Chad agrees to UN relocation of 10,000 refugees before rains cut off all aid

Central African refugees in Maro, Chad's Gore region
With malnourishment already taking a toll among 10,000 newly arrived Central African Republic (CAR) refugees in southern Chad, and concern rising over a measles outbreak and rampant malaria, United Nations officials will start wholesale relocation as early as Monday before the rainy season cuts off all possibility of aid.

Chadian officials today agreed to a UN High Commissioner for Refugees (UNHCR) request to urgently relocate the refugees, who fled unrest in their own country over the past month, from makeshift settlements among 17 villages along Chad's remote southern border to an already established and fully equipped camp near the town of Gore.

Flooding has already begun to obstruct transport in the region and UNHCR staff who this week visited the makeshift refugee sites along the border described extremely difficult living conditions.

"Malnourishment is starting to have fatal consequences among the refugees at the border," the head of UNHCR's Chad/Darfur desk, Craig Sanders, said, noting that a child diagnosed some days ago with kwashiorkor, a form of malnutrition caused by inadequate protein intake, died on Wednesday in hospital.

The non-governmental organization (NGO) Médecins Sans Frontières-Holland said it was seriously concerned about a measles outbreak, and that malaria was rampant among the refugees. Out of 20 blood tests administered on Wednesday to a group of refugees at one of the sites, 19 tested positive for malaria. There are also fears of a possible cholera outbreak in the area, where adequate sanitation and water are lacking.

The relocation to Amboko camp, which already has 13,000 CAR refugees and can host up to 27,000 people, could start next week, possibly as early as Monday, and should take a couple of weeks to complete, allowing for all those affected to be moved before they are isolated by flooding during the upcoming rainy season.

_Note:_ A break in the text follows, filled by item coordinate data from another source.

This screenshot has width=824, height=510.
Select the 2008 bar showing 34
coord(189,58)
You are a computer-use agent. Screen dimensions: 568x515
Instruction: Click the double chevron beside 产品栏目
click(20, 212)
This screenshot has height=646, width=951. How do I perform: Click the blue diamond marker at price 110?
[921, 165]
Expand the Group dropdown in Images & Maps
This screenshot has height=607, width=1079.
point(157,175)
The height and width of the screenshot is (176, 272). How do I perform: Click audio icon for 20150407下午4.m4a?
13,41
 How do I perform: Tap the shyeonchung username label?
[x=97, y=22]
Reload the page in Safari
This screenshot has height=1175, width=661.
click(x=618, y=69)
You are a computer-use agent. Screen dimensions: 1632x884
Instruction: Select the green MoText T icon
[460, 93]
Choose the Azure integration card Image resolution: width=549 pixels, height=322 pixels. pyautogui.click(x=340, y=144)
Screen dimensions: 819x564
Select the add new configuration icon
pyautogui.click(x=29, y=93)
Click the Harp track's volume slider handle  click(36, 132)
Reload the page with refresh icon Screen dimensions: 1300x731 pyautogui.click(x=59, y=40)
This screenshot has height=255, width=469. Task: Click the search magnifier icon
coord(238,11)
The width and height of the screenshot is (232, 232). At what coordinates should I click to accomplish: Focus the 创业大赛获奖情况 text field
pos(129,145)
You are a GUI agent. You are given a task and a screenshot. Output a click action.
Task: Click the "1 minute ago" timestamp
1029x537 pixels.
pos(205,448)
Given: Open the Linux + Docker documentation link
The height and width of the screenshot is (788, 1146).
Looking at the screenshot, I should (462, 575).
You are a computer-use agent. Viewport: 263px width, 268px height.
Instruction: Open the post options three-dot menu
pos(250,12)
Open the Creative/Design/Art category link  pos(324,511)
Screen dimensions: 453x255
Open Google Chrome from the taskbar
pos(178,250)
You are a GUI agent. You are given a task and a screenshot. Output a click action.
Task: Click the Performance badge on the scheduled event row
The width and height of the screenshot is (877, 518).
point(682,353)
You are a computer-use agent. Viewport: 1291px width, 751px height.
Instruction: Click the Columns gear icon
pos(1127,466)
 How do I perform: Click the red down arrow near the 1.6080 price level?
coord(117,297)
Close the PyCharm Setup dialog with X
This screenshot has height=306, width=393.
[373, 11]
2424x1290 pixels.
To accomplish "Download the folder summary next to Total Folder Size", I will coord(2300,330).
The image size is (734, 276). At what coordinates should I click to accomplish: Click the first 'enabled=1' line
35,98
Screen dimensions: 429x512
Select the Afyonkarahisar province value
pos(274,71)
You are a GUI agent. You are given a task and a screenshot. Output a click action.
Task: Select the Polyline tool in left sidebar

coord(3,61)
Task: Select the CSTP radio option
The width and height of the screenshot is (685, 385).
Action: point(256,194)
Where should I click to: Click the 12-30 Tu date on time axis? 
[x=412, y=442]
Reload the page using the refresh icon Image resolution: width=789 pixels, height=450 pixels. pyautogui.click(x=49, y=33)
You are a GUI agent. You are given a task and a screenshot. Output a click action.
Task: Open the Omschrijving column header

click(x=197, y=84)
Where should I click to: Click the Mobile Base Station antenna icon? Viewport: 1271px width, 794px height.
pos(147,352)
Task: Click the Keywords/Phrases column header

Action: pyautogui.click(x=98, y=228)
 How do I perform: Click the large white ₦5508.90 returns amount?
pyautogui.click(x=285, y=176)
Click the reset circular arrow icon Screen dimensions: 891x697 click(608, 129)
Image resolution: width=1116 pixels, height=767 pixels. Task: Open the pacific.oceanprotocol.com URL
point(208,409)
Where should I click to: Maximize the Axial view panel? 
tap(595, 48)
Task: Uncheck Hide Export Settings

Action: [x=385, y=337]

Additional transport trucks are on their way to the Gore region and UNHCR thanked the government for giving the green light to the transfer.

"It will be easier for UNHCR and other humanitarian agencies to provide the refugees with health services, drinkable water and the security they need in a proper camp, rather than if they stayed at these makeshift sites along the border," UNHCR's deputy representative in Chad, Marie-Christine Bocoum, said.

As of Friday, UNHCR had distributed 4,200 blankets and 1,500 plastic sheets to the refugees. It also sent more staff to the Gore area to support its office there. There are already 30,000 CAR refugees in southern Chad. The majority of them arrived in 2003 after a military coup. Chad is also hosting more than 200,000 Sudanese refugees from the war-torn Darfur region of Sudan who are currently housed in 12 camps in the eastern part of the country.